Work instructions:
Starting at the top of the entries below, set down each line exactly as written, and stop after the line containing "Given: Click the Save icon in quick access".

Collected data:
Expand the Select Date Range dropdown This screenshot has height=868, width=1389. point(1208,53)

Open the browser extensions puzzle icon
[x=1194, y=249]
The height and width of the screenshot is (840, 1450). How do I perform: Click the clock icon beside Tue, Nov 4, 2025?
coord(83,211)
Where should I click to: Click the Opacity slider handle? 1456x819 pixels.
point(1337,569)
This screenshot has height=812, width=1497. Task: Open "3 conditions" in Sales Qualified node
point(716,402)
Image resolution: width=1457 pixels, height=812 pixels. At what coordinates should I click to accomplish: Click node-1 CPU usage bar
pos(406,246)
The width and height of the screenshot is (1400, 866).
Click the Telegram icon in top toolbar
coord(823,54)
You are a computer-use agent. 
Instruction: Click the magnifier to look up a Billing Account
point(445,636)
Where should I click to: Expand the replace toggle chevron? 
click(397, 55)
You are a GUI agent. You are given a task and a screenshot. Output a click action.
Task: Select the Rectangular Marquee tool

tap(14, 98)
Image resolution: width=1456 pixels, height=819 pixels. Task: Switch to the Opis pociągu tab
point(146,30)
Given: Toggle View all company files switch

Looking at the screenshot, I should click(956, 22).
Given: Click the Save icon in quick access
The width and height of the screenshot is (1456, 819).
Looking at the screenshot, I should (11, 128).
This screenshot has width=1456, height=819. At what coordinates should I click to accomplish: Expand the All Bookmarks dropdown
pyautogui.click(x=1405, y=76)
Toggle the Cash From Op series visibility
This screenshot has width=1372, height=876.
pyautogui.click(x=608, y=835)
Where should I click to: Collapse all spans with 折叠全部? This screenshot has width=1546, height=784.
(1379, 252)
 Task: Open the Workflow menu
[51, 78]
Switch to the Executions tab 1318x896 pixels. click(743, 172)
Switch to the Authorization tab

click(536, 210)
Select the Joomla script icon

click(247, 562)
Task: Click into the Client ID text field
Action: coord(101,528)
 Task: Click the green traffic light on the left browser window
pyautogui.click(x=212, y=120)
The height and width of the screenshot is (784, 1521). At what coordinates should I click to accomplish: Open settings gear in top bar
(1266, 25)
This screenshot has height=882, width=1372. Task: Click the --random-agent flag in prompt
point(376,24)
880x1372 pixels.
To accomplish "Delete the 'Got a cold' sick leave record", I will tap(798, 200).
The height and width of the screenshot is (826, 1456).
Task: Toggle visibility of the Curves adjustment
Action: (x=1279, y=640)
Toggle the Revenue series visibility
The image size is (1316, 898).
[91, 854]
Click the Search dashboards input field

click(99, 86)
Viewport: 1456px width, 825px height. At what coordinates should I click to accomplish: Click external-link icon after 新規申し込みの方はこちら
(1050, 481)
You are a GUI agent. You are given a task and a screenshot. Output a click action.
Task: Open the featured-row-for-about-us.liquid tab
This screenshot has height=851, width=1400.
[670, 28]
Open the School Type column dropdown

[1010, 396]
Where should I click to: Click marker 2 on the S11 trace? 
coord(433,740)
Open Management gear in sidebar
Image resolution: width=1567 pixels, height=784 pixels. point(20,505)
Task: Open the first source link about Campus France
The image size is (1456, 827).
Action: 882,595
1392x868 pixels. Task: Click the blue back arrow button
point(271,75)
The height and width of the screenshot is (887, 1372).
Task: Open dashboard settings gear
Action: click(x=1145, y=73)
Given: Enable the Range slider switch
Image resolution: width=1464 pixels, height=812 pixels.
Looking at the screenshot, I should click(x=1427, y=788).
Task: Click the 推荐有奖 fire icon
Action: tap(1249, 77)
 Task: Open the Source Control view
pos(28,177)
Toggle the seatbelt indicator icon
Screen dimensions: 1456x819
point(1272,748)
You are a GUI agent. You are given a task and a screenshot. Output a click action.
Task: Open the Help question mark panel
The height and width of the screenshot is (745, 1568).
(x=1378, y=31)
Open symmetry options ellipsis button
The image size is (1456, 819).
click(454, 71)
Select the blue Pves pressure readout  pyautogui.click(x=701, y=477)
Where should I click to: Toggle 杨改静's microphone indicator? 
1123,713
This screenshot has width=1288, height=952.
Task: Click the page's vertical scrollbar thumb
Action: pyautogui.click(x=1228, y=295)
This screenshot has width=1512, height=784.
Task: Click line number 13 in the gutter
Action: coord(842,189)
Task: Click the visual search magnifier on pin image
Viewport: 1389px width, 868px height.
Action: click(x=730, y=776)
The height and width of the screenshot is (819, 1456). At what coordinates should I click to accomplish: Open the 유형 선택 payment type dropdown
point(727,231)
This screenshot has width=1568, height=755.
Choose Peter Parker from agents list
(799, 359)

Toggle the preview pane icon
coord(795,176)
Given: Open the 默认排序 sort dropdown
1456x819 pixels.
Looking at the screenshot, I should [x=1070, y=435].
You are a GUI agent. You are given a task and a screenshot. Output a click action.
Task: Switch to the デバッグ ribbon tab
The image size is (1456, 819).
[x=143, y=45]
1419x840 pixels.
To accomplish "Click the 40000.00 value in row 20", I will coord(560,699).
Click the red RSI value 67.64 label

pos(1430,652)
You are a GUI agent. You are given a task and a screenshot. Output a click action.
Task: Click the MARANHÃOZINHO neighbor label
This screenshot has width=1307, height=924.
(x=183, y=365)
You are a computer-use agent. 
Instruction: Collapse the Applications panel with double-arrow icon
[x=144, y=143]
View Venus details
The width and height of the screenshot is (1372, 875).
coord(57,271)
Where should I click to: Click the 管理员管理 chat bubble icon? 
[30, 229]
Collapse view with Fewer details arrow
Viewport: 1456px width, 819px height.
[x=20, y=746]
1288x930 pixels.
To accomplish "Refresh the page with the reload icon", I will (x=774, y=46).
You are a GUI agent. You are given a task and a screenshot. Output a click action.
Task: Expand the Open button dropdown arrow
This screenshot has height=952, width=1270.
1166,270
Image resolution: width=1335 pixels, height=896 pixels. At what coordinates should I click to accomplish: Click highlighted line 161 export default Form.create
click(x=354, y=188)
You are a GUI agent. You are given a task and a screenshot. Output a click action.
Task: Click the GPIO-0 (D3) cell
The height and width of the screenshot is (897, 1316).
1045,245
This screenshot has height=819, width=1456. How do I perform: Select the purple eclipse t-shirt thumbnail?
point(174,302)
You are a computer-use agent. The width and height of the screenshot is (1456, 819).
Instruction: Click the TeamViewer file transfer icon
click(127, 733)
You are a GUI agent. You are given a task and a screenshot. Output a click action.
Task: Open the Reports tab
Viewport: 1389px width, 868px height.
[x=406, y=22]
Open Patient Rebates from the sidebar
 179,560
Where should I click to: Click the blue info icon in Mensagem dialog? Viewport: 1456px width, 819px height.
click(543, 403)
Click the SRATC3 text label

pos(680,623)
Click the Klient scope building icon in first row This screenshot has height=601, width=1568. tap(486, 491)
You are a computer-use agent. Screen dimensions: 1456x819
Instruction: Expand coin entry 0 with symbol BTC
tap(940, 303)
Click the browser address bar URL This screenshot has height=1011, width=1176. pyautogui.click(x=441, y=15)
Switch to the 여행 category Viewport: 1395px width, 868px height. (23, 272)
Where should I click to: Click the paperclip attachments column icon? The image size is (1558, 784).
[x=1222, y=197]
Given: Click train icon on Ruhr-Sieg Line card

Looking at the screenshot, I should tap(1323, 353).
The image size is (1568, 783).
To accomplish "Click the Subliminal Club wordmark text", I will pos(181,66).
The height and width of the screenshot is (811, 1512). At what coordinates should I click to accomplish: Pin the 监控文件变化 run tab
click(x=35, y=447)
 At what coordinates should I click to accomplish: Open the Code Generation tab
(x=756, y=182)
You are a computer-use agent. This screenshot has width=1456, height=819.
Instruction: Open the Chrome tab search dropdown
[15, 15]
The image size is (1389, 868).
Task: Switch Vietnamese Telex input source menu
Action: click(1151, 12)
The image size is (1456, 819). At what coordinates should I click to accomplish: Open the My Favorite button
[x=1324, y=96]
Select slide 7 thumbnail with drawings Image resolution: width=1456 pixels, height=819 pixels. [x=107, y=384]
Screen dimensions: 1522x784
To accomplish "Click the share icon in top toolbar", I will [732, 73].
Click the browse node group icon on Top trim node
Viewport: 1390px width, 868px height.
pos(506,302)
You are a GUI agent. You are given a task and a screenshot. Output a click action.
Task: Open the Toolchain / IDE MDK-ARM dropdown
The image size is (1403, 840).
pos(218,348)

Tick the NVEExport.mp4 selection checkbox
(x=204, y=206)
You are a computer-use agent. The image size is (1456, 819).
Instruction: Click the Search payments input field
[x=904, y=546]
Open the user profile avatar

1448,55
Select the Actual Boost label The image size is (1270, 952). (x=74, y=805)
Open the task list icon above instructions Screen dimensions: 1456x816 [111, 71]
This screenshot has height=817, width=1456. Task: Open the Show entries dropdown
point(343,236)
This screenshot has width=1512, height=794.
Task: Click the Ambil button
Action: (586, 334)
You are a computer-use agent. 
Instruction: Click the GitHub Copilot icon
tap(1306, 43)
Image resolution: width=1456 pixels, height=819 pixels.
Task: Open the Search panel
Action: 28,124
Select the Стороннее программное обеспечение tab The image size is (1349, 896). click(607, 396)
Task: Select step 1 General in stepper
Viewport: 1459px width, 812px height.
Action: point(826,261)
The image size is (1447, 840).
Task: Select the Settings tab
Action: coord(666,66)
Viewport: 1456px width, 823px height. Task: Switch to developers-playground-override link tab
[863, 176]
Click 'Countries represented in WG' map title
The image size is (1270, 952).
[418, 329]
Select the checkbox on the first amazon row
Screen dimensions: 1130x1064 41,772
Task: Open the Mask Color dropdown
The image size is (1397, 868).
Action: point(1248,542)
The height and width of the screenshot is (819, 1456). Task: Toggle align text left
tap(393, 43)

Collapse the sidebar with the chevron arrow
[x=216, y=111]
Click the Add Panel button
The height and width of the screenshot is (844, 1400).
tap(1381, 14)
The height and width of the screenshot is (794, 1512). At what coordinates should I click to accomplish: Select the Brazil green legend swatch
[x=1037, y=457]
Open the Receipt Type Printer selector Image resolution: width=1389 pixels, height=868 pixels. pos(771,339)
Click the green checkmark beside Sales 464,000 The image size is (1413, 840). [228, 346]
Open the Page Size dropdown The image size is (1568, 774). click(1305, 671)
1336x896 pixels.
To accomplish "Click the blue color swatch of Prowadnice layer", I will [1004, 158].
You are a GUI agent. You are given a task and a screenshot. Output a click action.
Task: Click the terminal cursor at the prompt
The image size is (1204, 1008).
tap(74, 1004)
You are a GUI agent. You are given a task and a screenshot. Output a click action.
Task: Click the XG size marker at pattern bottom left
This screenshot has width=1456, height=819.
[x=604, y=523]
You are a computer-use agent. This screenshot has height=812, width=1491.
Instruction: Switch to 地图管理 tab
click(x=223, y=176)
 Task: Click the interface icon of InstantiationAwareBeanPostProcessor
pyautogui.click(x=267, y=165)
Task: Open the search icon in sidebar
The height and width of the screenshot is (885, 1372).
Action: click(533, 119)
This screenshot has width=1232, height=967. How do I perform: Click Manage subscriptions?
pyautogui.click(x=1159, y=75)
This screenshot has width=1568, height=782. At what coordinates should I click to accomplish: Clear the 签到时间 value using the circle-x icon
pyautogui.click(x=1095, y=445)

Task output:
Expand the Select Date Range dropdown This screenshot has height=868, width=1389. point(1208,53)

Open the browser extensions puzzle icon
[x=1194, y=249]
The height and width of the screenshot is (840, 1450). How do I perform: Click the clock icon beside Tue, Nov 4, 2025?
coord(83,211)
Where should I click to: Click the Opacity slider handle? 1456x819 pixels.
point(1337,569)
This screenshot has height=812, width=1497. Task: Open "3 conditions" in Sales Qualified node
point(716,402)
Image resolution: width=1457 pixels, height=812 pixels. At what coordinates should I click to accomplish: Click node-1 CPU usage bar
pos(406,246)
The width and height of the screenshot is (1400, 866).
Click the Telegram icon in top toolbar
coord(823,54)
You are a computer-use agent. 
Instruction: Click the magnifier to look up a Billing Account
point(445,636)
Where should I click to: Expand the replace toggle chevron? 
click(397, 55)
You are a GUI agent. You are given a task and a screenshot. Output a click action.
Task: Select the Rectangular Marquee tool

tap(14, 98)
Image resolution: width=1456 pixels, height=819 pixels. Task: Switch to the Opis pociągu tab
point(146,30)
Given: Toggle View all company files switch

Looking at the screenshot, I should click(956, 22).
Given: Click the Save icon in quick access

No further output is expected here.